Your location is only stored on the device you use to use the website and if you use the link with a map application (such as Google Maps) to get directions directly to your GP. This data is not stored by us, but by the supplier of the map application. We encourage you to read the relevant privacy statement.

Please note

If you have any questions about the outcome of the App’s self-triage or whether you need to see a doctor, you should contact your GP or the General Practitioner. You can therefore only report incorrect or incomplete data via the contact form and you can also ask for technical support. If you provide feedback about the App, you are not supposed to include any medical data relating to yourself.

Feedback

We invite you to leave feedback for us. When you accept this invitation, we will use your feedback, in combination with your gender and date of birth, to improve our services. We will keep your feedback for up to two years after you submit it.

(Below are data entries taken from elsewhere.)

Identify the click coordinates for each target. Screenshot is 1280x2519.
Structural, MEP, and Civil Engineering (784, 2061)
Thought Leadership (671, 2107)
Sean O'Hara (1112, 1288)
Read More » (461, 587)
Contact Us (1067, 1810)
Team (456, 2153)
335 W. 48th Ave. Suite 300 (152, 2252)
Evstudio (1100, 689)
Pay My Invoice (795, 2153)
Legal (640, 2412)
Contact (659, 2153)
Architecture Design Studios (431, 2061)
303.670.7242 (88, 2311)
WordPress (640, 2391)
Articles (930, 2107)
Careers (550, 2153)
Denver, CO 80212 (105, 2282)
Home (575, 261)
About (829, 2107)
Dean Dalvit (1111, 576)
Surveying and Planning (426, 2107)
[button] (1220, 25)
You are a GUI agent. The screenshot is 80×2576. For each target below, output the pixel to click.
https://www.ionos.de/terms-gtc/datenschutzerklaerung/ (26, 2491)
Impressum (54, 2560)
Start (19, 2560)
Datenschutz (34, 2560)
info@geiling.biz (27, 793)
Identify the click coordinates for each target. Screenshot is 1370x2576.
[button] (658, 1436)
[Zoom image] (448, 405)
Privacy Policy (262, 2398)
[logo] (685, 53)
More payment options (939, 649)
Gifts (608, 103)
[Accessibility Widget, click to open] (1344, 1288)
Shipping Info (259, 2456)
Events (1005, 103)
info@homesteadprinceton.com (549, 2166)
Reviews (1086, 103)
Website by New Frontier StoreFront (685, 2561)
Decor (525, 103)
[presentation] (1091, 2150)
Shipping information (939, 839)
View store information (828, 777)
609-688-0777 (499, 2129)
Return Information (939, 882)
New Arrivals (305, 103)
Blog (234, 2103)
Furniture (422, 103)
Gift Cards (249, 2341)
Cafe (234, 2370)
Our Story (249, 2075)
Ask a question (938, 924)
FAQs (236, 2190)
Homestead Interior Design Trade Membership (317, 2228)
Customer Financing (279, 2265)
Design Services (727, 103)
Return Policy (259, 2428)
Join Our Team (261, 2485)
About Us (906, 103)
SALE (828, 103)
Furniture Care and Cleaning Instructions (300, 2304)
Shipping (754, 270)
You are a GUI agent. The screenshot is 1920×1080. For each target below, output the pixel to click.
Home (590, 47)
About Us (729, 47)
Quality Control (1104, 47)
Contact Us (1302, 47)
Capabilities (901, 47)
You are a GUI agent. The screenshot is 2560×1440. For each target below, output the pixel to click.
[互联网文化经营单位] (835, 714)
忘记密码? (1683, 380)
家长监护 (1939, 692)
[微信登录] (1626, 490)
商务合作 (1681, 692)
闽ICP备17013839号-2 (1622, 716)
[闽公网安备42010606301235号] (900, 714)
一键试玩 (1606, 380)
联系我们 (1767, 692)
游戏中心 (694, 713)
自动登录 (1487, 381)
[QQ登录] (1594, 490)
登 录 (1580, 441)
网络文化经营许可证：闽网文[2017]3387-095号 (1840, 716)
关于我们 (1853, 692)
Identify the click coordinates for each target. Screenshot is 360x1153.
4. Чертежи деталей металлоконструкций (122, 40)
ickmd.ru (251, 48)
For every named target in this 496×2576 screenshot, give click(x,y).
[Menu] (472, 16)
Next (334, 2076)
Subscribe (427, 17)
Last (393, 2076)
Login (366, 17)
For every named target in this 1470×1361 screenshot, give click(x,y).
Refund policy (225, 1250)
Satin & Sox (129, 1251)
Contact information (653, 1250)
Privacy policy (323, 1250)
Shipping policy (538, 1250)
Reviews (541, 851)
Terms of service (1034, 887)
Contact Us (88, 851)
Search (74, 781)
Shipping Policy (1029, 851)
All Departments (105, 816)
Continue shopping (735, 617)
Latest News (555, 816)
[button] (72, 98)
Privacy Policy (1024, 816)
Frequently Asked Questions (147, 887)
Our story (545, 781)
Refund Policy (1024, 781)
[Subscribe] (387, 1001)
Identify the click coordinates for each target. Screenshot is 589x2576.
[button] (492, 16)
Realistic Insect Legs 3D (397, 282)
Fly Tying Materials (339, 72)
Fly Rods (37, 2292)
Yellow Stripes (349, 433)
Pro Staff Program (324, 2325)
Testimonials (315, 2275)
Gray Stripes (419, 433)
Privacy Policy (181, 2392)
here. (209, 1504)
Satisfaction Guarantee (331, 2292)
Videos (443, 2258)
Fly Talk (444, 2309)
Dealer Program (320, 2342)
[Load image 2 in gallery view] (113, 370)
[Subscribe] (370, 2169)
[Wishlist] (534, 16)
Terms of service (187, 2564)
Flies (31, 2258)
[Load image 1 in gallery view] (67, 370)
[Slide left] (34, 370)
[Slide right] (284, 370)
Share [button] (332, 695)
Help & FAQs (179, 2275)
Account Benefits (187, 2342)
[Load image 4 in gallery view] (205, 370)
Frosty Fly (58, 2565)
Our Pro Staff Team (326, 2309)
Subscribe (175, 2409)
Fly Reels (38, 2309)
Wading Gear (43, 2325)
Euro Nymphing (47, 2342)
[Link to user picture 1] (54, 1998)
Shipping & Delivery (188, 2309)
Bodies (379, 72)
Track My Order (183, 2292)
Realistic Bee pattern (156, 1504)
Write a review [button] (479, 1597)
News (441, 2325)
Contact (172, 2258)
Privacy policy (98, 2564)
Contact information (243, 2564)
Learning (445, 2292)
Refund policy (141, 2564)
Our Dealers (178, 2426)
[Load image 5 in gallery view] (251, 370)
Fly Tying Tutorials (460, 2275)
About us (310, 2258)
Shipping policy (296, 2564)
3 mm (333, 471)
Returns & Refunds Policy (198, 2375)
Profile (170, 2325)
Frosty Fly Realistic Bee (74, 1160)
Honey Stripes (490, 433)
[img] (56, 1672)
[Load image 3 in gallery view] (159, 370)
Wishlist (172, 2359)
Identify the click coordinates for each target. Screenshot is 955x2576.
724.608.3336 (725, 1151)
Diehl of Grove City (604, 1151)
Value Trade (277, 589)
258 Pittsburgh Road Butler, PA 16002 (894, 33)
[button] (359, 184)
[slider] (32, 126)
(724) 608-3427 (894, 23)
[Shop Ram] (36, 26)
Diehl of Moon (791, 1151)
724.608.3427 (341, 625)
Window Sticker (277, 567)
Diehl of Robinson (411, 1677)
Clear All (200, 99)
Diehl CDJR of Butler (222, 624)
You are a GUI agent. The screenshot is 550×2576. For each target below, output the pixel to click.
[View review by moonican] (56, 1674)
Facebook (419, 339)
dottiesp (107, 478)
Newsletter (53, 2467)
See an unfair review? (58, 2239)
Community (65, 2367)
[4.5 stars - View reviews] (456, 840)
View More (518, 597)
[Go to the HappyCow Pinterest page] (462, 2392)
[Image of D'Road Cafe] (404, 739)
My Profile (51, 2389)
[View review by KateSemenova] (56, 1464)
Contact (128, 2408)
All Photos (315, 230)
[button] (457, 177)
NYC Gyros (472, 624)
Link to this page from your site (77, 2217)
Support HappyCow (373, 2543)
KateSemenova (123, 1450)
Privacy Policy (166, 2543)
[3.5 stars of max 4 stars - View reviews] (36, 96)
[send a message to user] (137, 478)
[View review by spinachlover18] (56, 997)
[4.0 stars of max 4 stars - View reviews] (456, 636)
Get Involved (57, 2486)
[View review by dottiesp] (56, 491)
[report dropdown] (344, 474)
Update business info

Providing information to others

The personal data you enter into the App will not be shared with third parties for commercial purposes. Furthermore, SHoKo may engage third parties in the context of the performance of its services. For example, the App is developed and hosted by a third party. Third parties are processors of SHoKo. SHoKo makes agreements with processors to ensure that the personal data is adequately protected by these parties. SHoKo will not provide your personal data to a third party that has not been engaged by SHoKo to enable the intended use by the user, unless SHoKo is obliged to do so on the basis of the law, you have given your permission for this or SHoKo has a legitimate interest in doing so. In the event of a suspicion of misuse of our website and App, we may hand over personal data to the legally competent authorities.

Security of personal data
We take appropriate security measures to limit misuse of and unauthorized access to your personal data. In this way, we ensure that only the necessary persons have access to your data, that access to the data is protected and that our security measures are regularly checked.

Cookies

SHoKo uses functional, analytical and tracking cookies. For more information about this , see Cookies.

Adjusting privacy statement.  

We reserve the right to amend this privacy statement. Changes will be published via this website. It is recommended that you consult this privacy statement regularly so that you are aware of these changes.